---------- EXERCISE DATA ----------

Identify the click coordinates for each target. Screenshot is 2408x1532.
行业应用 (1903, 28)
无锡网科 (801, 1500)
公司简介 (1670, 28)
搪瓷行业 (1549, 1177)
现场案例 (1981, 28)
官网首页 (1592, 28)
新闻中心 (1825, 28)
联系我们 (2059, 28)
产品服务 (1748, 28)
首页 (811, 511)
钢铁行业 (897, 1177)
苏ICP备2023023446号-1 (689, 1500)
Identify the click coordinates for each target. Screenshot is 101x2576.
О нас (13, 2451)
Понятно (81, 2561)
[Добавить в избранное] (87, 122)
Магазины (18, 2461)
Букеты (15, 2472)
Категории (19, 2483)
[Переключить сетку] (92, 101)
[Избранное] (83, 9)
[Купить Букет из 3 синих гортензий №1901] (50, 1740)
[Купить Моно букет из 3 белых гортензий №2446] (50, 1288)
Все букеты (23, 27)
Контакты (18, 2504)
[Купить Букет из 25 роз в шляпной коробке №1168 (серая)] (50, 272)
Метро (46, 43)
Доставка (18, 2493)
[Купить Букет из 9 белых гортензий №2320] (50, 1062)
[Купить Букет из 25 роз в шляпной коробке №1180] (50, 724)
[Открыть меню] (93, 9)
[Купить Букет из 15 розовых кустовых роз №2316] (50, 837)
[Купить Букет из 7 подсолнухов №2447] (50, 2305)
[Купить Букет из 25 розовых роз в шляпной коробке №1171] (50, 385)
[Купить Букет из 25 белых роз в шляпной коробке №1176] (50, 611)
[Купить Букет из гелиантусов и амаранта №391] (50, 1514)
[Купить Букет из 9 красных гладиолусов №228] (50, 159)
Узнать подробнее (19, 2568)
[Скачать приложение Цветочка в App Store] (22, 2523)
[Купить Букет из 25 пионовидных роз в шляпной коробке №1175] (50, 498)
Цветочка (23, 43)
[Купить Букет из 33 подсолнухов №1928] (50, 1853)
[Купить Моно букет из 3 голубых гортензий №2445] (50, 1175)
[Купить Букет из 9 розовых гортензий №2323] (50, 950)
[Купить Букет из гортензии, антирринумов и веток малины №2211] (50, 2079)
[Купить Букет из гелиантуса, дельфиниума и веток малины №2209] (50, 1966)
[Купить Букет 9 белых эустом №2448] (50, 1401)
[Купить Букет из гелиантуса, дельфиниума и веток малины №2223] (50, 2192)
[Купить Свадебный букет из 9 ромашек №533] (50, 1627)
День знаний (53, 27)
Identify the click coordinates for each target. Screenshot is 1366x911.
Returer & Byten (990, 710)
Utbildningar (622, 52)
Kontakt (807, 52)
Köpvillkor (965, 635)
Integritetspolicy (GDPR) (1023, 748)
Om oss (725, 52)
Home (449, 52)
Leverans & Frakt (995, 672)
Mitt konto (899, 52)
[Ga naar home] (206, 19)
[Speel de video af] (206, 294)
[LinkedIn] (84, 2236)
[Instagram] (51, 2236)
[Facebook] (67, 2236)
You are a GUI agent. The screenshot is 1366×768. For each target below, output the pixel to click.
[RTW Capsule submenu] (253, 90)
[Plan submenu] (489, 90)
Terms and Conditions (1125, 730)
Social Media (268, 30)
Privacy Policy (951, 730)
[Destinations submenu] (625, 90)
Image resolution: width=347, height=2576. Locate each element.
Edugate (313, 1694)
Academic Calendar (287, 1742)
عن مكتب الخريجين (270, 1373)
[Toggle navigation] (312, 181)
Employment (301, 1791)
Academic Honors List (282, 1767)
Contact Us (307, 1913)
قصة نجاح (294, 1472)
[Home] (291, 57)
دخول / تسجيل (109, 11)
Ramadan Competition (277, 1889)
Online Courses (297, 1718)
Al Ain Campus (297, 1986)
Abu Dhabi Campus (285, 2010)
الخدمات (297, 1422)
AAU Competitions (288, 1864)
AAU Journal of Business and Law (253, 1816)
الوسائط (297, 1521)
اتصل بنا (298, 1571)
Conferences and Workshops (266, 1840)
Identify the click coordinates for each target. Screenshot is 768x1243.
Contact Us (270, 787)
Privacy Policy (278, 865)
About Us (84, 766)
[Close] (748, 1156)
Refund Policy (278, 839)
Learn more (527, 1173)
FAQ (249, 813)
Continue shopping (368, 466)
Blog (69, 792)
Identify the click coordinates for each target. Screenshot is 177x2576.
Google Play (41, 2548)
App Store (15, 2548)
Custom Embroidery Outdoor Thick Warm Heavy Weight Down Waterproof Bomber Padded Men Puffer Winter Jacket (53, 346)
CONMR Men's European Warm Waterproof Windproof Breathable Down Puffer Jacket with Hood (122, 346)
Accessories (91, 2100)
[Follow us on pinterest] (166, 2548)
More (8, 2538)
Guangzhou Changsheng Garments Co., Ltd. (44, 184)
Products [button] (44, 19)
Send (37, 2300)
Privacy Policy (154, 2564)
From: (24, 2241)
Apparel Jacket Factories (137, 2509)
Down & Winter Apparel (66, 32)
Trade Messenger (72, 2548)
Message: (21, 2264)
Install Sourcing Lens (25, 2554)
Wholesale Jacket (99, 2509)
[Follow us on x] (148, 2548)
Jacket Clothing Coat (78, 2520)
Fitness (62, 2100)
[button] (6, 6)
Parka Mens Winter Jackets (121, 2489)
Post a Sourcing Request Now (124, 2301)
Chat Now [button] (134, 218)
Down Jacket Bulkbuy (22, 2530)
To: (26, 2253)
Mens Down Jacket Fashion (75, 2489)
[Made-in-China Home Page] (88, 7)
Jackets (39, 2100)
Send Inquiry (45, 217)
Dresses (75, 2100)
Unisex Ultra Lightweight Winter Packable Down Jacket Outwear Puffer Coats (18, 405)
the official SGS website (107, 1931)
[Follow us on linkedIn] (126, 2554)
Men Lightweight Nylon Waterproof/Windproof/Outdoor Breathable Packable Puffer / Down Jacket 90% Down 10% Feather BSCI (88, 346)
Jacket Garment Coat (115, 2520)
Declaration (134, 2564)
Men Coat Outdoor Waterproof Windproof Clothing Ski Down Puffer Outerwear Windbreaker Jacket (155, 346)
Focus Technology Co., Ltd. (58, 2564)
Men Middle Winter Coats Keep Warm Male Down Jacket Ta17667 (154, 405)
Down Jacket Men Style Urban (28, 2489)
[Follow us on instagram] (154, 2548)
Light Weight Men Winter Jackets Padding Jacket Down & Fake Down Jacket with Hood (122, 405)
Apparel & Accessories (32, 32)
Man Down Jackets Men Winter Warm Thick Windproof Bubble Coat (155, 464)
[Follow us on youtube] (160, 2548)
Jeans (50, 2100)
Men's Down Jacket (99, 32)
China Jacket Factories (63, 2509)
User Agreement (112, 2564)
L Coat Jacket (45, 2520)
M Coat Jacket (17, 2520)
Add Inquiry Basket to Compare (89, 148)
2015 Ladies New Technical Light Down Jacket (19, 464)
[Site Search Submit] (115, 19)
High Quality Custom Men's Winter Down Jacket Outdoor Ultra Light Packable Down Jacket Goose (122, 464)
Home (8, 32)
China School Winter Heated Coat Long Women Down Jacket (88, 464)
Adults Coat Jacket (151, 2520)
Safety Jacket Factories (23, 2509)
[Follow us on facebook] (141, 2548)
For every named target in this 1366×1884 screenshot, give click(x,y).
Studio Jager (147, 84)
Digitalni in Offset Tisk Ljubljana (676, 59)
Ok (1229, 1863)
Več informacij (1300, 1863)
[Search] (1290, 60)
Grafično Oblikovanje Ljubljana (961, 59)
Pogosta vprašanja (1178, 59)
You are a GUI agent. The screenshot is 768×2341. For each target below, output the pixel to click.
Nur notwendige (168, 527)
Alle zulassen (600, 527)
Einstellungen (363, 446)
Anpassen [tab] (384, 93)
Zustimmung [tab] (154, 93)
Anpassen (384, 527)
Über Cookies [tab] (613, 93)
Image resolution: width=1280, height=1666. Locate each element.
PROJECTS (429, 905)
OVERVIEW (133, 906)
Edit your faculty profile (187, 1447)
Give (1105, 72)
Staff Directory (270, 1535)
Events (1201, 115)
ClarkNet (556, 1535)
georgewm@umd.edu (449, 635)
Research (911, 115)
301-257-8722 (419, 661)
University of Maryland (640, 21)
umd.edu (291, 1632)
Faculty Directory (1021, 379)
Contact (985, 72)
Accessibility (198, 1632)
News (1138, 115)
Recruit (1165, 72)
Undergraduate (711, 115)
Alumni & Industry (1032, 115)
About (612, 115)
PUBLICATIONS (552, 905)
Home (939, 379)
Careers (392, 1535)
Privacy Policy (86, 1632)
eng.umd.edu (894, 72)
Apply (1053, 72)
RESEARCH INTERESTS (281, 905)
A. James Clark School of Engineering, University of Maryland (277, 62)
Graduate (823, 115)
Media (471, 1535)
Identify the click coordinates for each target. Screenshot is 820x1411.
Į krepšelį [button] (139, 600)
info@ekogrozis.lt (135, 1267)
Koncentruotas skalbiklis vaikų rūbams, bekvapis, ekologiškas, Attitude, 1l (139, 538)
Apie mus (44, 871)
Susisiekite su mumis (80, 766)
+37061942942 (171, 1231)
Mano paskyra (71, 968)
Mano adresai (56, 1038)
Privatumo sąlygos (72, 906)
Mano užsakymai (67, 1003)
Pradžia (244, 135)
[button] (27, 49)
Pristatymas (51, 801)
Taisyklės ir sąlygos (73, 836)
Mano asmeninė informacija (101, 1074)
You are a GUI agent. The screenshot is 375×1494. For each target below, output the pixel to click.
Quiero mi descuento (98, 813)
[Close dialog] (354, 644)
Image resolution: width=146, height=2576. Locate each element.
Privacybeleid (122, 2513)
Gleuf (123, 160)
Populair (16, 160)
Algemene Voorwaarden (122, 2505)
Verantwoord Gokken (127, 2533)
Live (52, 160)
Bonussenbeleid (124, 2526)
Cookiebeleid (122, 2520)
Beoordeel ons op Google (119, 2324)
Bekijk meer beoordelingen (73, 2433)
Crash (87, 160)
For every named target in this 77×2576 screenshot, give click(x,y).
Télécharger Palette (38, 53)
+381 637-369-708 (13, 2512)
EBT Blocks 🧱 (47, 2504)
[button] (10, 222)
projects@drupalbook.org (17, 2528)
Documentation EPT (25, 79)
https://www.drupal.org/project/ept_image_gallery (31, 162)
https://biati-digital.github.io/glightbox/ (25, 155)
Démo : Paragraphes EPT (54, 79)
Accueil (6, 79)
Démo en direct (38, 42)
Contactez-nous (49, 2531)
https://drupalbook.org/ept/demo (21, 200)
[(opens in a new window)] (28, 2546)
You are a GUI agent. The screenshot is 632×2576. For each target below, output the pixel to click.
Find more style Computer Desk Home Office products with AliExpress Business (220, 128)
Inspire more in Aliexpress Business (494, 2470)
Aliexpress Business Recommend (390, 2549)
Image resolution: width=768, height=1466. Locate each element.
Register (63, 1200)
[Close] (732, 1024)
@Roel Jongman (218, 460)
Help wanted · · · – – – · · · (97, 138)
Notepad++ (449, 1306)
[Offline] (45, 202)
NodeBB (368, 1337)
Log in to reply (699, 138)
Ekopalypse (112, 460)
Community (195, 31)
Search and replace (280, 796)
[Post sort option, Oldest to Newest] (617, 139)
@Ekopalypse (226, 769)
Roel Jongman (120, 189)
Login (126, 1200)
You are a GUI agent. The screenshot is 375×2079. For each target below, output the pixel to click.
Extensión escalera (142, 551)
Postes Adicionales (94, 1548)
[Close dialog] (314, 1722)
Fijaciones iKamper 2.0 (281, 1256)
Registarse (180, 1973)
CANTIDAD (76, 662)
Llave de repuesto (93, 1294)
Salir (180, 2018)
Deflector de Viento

----------

WHAT TO PRODUCE: In the records above, find each line with the word "sąlygos" and copy it out.

THE ANSWER:
Privatumo sąlygos (72, 906)
Taisyklės ir sąlygos (73, 836)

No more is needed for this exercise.